Nicolas Werth and Philippe Burrin have worked on comparative assessments of Stalinism and Nazism, with Werth covering the Stalinist regime and Burrin covering Nazi Germany. One of the topics they have studied is how much power the dictator held in the two regimes. Werth identifies two main historiographical approaches in the study of the Stalinist regime: Those who emphasise the power and control exercised by Stalin himself, attributing most of the actions of the Soviet government to deliberate plans and decisions made by him, and those who posit that Stalin had no pre-determined course of action in mind, that he was reacting to events as they unfolded, and that the Soviet bureaucracy had its own agenda which often differed from Stalin's wishes. Werth regards these as two mistaken extremes, one making Stalin seem all-powerful, the other making him seem like a weak dictator. He believes that the competing perspectives help draw attention to the tension between two different forms of organisation in the Stalinist Soviet Union, namely an "administrative system of command", bureaucratic and resistant to change but effective in running the Soviet state, and the strategy of "running the country in a crudely despotic way by Stalin and his small cadre of directors." Werth agrees with Lewin that there was an inherent conflict between the priorities of the Soviet bureaucracy and Stalin's accumulation of absolute power in his own hands.
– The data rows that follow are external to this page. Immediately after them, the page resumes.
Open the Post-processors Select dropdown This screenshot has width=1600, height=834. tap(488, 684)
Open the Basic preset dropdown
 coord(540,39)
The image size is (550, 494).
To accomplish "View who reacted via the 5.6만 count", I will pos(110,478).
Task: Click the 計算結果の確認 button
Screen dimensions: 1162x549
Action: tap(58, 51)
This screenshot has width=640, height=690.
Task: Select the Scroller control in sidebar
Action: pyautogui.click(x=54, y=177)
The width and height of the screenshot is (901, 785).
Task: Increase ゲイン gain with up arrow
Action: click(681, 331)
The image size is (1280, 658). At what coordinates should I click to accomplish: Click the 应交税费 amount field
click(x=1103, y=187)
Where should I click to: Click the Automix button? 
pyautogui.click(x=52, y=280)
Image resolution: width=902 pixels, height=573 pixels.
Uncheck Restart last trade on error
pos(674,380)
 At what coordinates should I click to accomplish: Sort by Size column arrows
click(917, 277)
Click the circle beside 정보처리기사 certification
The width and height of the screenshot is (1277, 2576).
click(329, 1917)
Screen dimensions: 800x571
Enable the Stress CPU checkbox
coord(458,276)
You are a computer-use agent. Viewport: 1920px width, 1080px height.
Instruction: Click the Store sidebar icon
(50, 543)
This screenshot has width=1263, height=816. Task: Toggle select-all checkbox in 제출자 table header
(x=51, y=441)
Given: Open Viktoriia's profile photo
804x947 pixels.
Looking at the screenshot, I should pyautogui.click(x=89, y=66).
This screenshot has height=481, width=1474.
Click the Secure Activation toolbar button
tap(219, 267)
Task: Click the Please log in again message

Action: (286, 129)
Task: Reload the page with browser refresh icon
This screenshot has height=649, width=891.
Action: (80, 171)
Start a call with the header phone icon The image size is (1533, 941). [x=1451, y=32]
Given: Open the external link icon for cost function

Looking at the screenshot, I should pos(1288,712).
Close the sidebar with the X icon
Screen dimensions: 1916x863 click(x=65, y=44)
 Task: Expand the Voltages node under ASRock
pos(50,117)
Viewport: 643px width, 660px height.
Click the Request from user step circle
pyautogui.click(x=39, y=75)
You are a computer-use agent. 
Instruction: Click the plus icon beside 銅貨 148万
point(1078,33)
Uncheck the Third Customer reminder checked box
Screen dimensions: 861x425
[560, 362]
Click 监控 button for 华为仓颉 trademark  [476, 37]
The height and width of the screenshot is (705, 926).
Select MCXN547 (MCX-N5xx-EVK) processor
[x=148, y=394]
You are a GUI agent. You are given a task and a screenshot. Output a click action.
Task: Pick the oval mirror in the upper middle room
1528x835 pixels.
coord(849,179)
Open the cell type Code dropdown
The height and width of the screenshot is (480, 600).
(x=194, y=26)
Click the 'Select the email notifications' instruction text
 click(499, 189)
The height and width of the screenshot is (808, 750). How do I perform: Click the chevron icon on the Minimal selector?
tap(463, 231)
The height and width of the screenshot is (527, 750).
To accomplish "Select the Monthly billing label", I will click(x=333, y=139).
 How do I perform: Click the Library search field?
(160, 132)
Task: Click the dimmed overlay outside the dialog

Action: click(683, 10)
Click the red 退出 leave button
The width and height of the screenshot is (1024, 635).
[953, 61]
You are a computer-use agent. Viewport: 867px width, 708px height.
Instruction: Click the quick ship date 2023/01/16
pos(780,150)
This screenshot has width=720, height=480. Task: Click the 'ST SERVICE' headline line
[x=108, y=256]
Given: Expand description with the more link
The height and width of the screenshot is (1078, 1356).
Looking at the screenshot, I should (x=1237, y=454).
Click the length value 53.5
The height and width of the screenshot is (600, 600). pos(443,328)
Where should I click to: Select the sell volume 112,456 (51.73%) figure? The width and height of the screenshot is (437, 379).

According to Werth, this unresolved and unstated conflict led to the Great Purge and the use of terror by Stalin's regime against its party and state cadres.

In studying similar issues concerning the Nazi regime, Burrin draws attention to the debate between the "Intentionalist" and "Functionalist" schools of thought, which dealt with the question of whether the Nazi regime represented an extension of Hitler's autocratic will, faithfully obeying his wishes, or whether it was an essentially chaotic and uncontrollable system that functioned on its own with little direct input from the Führer. Like Kershaw and Lewin, Burrin says that the relationship between the leader and his party's ideology was different in Nazism compared to Stalinism in that "[o]ne can rightly state that Nazism cannot be dissociated from Hitlerism, something that is difficult to affirm for Bolshevism and Stalinism." Unlike Stalin, who inherited an existing system with an existing ideology and presented himself as the rightful heir to the Leninist political tradition, Hitler created both his movement and its ideology by himself, and claimed to be "someone sent by Providence, a Messiah whom the German people had been expecting for centuries, even for two thousand years, as Heinrich Himmler enjoyed saying." There could be no conflict between the party and the leader in Nazi Germany because the Nazi Party's entire reason for existence was to support and follow Hitler; there was a potential for division between the leader and the state bureaucracy due to the way that Nazism came to power as part of an alliance with traditional conservative elites, industrialists, and the army.

Unlike the Soviet Union, Nazi Germany did not build its own state but inherited the state machinery of the previous government. This provided the Nazis with an immediate supply of capable and experienced managers and military commanders; however, it also meant that the Nazi regime had to rely on the cooperation of people who had not been Nazis before Hitler's rise to power and whose loyalty was questionable. It was only during the war, when Nazi Germany conquered large territories and had to create Nazi administrations for them, that brand new Nazi bureaucracies were created without any input or participation from traditional German elites. This produced a surprising difference between Nazism and Stalinism; when the Stalinist Soviet Union conquered territory, it created smaller copies of itself and installed them as the governments of the occupied countries, while Nazi Germany did not attempt to create copies of the German government back home, and experimented with different power structures and policies, often reflecting a "far more ample Nazification of society than what the balance of power authorised in the Reich."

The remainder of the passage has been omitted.